Deployment

The community edition engine runs as a single process named rstream-engine-ce. It reads configuration from a YAML file specified by --config (or -c) or by the RSTREAM_ENGINE_CONFIG environment variable.

The engine requires TLS and a certificate provider. In the community edition build, certificate management is static: a certificate file and key file must be provided. Automatic certificate management is not available in this build.

Authentication also requires configuration. The community edition build supports the JWT backend and requires a shared secret for token verification.

At runtime, the public engine.host value is used for SNI parsing and tunnel hostname generation. The TLS listener accepts control-channel sessions from rstream clients and downstream traffic for published tunnels. When HTTP redirect support is enabled, the HTTP listener is a separate entrypoint.
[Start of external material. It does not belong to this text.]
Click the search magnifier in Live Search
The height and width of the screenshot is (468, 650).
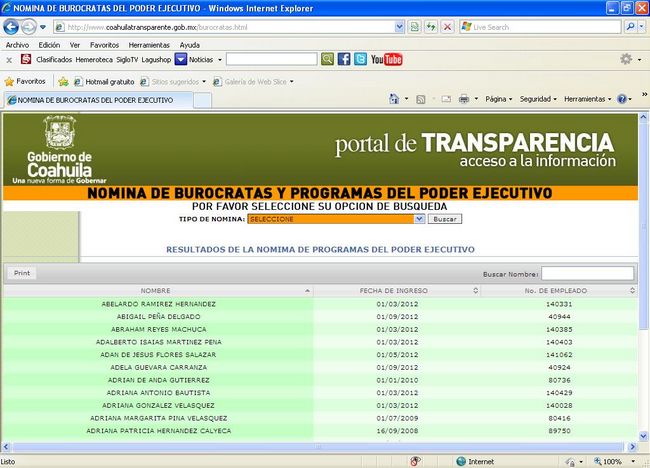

Minimal community edition configuration

The minimal configuration for a community edition deployment includes an engine host, TLS listener address, static certificate files, and JWT authentication:

engine:
  host: "engine.example.com"
  log_level: "info"
tls:
  enabled: true
  listen_addr: ":443"
certs:
  static:
    enabled: true
    cert_file: "/etc/rstream/tls.crt"
    key_file: "/etc/rstream/tls.key"
auth:
  jwt:
    enabled: true
    token_jwt_secret: "<secret>"

Enterprise deployment notes

Enterprise builds extend the engine with additional configuration sections, including QUIC and DTLS listeners, identity provider integration, event storage, GeoIP support, and package distribution.